Take $y(t)=x(t)-x^{\ast},$ the linearized system of (2.1) about $x^{\ast}$ is then given by

$\frac{dy}{dt}=-\frac{2k_1x^{\ast}}{(M+x^{\ast^2})^2}y(t-\tau_1)+k_2y(t-\tau_2)-cy(t),$

(3.1)

Denote

$\alpha=\frac{2k_1x^{\ast}}{(M+x^{\ast^2})^2}, \beta=k_2.$

(3.2)

The characteristic equation associated with (3.1) is given by

$\lambda +\alpha e^{-\lambda\tau_1}-\beta e^{-\lambda\tau_2}+c=0.$

(3.3)

Through studying the sign of the real parts of roots of (3.3), we can analyse the local asymptotic stability of the equilibrium point $x^{\ast}$. Here we recall that $x^{\ast}$ is locally asymptotically stable if and only if all roots of (3.3) have negative real parts, and its stability can only be lost if roots cross the vertical axis, that is, if purely imaginary roots appear.

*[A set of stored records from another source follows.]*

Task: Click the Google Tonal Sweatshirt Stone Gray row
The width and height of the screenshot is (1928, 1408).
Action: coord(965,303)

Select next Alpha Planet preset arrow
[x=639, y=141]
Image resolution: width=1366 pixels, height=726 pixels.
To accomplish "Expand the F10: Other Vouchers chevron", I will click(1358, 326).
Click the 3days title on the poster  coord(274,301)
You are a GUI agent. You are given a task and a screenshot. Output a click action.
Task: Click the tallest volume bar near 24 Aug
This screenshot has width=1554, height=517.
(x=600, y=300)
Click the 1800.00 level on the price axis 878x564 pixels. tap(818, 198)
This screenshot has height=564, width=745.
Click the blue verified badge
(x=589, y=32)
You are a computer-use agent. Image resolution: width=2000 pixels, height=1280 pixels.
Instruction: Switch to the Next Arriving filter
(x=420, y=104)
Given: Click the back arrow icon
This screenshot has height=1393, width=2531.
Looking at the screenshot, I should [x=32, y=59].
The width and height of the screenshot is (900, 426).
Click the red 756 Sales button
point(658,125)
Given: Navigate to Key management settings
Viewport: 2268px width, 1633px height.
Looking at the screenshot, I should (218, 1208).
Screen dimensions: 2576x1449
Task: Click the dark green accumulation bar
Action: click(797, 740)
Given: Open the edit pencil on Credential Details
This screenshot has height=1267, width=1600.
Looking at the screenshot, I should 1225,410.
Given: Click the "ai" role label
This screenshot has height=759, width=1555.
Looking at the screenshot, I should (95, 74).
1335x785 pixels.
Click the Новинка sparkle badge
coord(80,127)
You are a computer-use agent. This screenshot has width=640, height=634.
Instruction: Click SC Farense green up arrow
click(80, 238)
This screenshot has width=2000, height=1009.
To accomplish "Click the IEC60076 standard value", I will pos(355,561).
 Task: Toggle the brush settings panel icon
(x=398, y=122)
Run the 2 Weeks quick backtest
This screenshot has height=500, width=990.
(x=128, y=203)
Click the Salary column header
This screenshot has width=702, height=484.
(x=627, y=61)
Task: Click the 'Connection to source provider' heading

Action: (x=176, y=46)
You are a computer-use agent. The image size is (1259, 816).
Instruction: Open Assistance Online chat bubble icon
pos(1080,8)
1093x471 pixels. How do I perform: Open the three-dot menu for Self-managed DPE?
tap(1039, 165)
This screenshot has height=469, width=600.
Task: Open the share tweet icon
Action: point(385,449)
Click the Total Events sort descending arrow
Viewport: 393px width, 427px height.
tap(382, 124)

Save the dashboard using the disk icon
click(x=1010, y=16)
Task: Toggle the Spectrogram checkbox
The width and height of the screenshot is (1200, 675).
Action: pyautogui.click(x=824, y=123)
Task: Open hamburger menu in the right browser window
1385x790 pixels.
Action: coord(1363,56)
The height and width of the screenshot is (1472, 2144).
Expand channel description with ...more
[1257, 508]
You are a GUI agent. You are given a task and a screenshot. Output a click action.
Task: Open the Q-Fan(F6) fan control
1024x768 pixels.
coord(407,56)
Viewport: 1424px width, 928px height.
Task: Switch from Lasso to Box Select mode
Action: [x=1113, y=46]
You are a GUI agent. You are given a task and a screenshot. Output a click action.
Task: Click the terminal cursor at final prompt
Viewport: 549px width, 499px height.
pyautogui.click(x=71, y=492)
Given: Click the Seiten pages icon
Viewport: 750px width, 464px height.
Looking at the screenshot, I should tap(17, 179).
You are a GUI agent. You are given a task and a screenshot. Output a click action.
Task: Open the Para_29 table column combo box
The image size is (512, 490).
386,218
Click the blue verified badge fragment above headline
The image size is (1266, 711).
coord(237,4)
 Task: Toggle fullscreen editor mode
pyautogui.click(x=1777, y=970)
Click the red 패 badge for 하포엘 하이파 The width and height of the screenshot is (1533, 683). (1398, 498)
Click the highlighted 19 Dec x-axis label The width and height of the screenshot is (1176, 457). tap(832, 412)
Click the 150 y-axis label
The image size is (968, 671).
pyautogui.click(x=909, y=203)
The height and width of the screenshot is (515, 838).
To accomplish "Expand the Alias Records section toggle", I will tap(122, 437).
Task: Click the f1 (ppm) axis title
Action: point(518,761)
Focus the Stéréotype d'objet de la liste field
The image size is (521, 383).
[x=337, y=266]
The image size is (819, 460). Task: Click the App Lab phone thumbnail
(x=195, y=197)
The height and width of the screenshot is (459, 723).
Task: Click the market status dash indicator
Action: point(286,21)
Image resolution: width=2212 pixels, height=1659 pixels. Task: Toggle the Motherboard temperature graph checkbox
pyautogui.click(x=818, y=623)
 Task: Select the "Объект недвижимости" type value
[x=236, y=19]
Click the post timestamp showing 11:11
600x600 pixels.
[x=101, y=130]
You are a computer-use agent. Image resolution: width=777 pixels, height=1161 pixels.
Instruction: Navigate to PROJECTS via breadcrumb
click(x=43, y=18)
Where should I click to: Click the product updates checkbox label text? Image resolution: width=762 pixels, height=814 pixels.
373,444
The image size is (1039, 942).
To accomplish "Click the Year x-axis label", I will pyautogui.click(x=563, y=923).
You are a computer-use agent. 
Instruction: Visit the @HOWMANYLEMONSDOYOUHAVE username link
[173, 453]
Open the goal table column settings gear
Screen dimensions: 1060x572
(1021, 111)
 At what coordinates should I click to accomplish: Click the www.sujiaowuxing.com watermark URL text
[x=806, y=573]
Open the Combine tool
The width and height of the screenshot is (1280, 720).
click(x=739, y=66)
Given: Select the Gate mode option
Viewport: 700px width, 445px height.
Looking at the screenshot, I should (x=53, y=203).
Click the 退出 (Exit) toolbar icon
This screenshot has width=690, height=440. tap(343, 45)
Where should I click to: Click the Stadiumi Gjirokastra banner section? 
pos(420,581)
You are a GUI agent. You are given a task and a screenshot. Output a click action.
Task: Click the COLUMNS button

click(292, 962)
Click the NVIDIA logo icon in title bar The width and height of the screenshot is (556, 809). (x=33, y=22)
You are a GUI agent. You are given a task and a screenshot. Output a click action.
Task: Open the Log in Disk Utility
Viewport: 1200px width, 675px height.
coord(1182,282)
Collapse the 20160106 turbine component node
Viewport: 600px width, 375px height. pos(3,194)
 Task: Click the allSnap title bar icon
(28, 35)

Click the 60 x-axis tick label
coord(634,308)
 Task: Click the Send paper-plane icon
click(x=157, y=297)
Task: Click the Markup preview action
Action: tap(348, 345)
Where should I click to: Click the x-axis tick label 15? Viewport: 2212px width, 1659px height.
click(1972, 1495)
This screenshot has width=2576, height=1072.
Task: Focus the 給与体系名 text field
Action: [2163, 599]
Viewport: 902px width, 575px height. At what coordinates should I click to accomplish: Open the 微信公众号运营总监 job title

Because of the presence of two different delays, $\tau_1$ and $\tau_2$, in Eq.(3.3), it is very complicated to analyse the sign of the real parts of eigenvalues, and there is no direct approaches to be considered. In the following, on the base of the analytic methods as in Ruan and Wei [13], we will discuss the stability of the equilibrium point when one delay is equal to zero, and deduce conditions for the stability of the equilibrium point when both time delays are nonzero.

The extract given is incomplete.